Personal information
- Full name: Marco Paulo Paiva Rocha
- Date of birth: 7 February 1973 (age 52)
- Place of birth: Funchal, Portugal
- Height: 1.73 m (5 ft 8 in)
- Position: Defensive midfielder

Youth career
- 1985–1990: Marítimo

Senior career*
- Years: Team / Apps / (Gls)
- 1990–1994: Marítimo / 95 / (0)
- 1994–1995: Famalicão / 28 / (0)
- 1995–1997: Farense / 62 / (0)
- 1997–2001: Vitória Guimarães / 116 / (4)
- 2001–2004: Santa Clara / 94 / (2)
- 2004: Maia / 14 / (1)
- 2005–2007: União Madeira / 53 / (0)
- 2007–2010: Machico / 66 / (2)
- Total:  / 528 / (9)

International career
- 1991–1993: Portugal U21 / 7 / (1)
- 1998: Portugal / 1 / (0)

Managerial career
- 2010–2012: Machico

= Marco Paiva =

Portuguese footballer

Marco Paulo Paiva Rocha (born 7 February 1973), known as Paiva, is a Portuguese former professional football defensive midfielder and manager.

==Club career==
Born in Funchal, Madeira, Paiva came through the ranks of his hometown team C.S. Marítimo. He totalled 337 Primeira Liga games and six goals for them, S.C. Farense, Vitória de Guimarães and C.D. Santa Clara.

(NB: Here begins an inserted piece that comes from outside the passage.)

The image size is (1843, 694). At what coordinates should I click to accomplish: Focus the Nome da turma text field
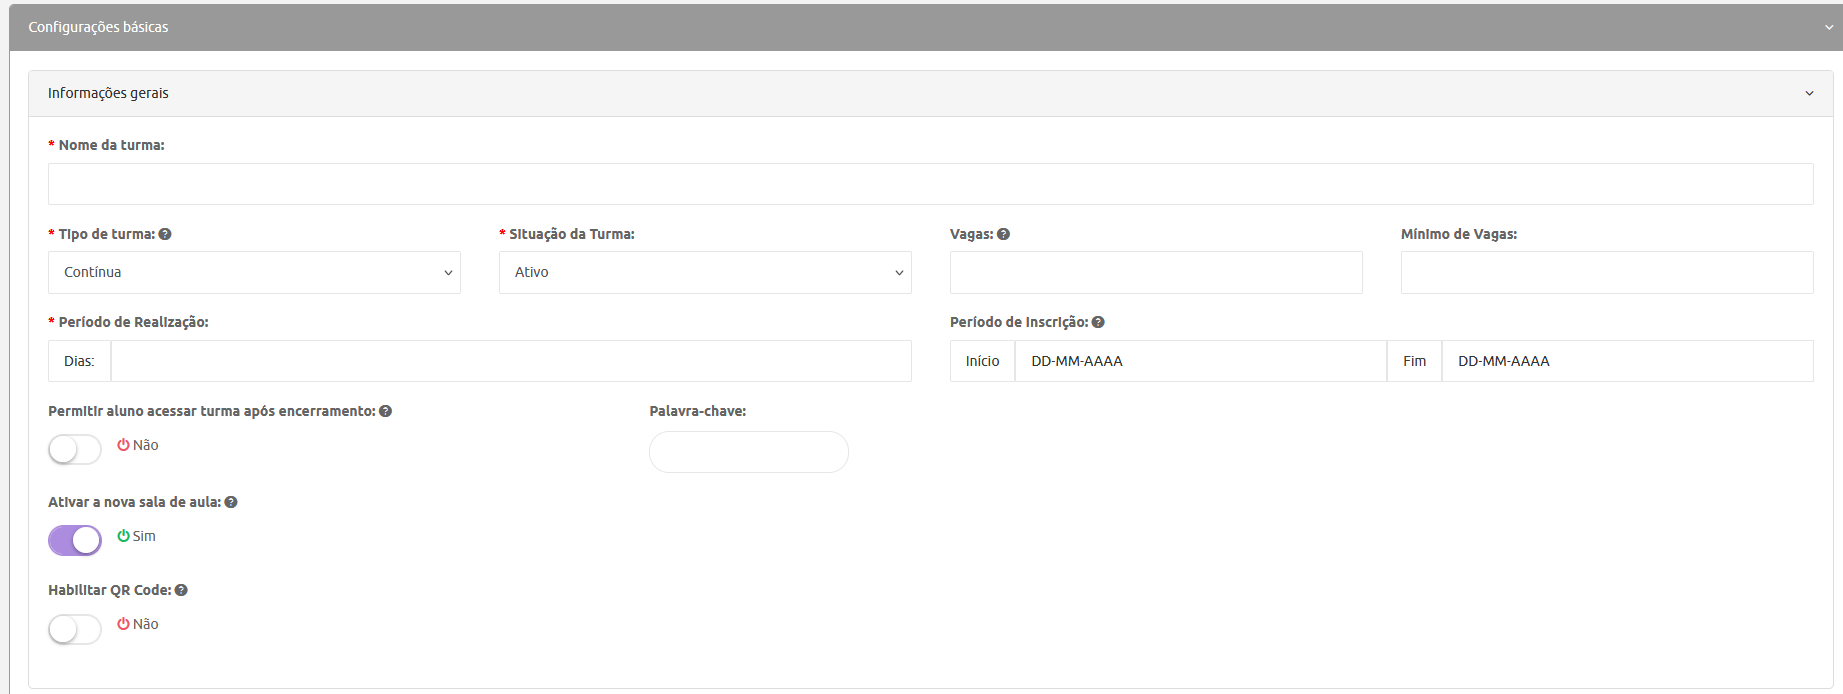pos(930,184)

In the Segunda Liga, Paiva added 72 appearances and one goal in service of F.C. Famalicão, Santa Clara and F.C. Maia.

==International career==
Paiva earned one senior cap for Portugal on 19 August 1998, in a 2–1 friendly win over Mozambique at the Estádio de São Miguel in the Azores. He came on as a substitute for double goalscorer Rui Costa with five minutes of the 2–1 win remaining.